LANSING ? Gov. Jennifer Granholm, kicking off an effort intended to place 30,000 unemployed persons in jobs this year, called for a cultural change in how the state identifies job vacancies and prepares those who need work to gain and hold jobs.
Michigan’s jobless rate continues to hover above the national average and the state continues to shed higher-wage jobs, with another 8,000 fewer manufacturing positions January than the month before. The Council for Labor and Economic Growth faces a goal in 2006 of filling 40,000 jobs.
“There are 90,000 vacancies,? she said. ?We need to match the unemployed with those jobs,” she said.

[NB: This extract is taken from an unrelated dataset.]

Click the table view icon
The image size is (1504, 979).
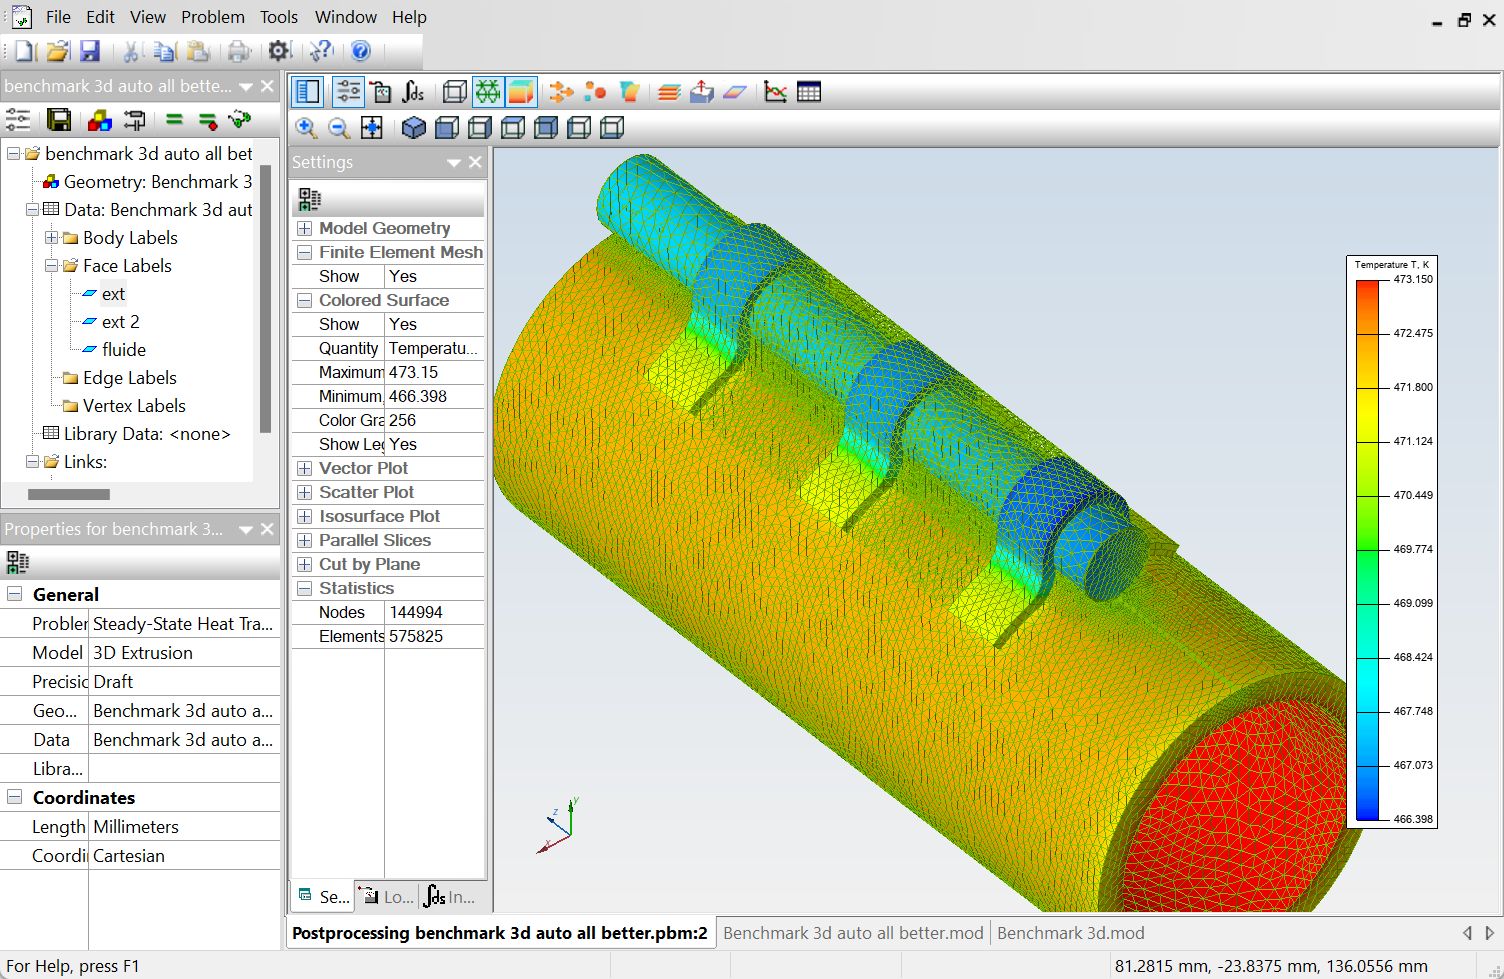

She told the 75-member council, whose members come from private business, labor, local schools, colleges, social services groups and state government, that: “I am assuming we are not on separate teams. We will not allow Michigan to be at the bottom of the pack. We will have a change of culture or we will be eaten alive.”
The council’s task is to implement the MI Opportunity Partnership, which the governor announced in her State of the State address last month.
The council is to work through Regional Skills Alliances and community colleges to provide specific job training, particularly in the health care and skilled trades areas, while contacting 35,000 employers this year. It is also intended to cross-link a number of programs the state provides to assist in job training and placement, breaking out of what the governor called “silos.”
“There is clearly a need to have a seamless and effective workforce development system in Michigan,” Granholm said at the council’s initial meeting. “Let’s go forth and change the employment landscape in Michigan.”
One area of need in health care is registered nursing, with a shortage of 300,000 nurses expected by 2008. The community colleges are offering a condensed 13-month program for students who already have some required coursework such as math, compared to the standard two-year program.
The council has additional meetings planned for 10 a.m., Monday, May 23 at the Lansing Community College West Campus; 1:30 p.m., Tuesday, September 13 at the Soaring Eagle Resort in Mount Pleasant in conjunction with the Michigan Works! Annual conference; and 10 a.m., Monday, November 7 in Lansing.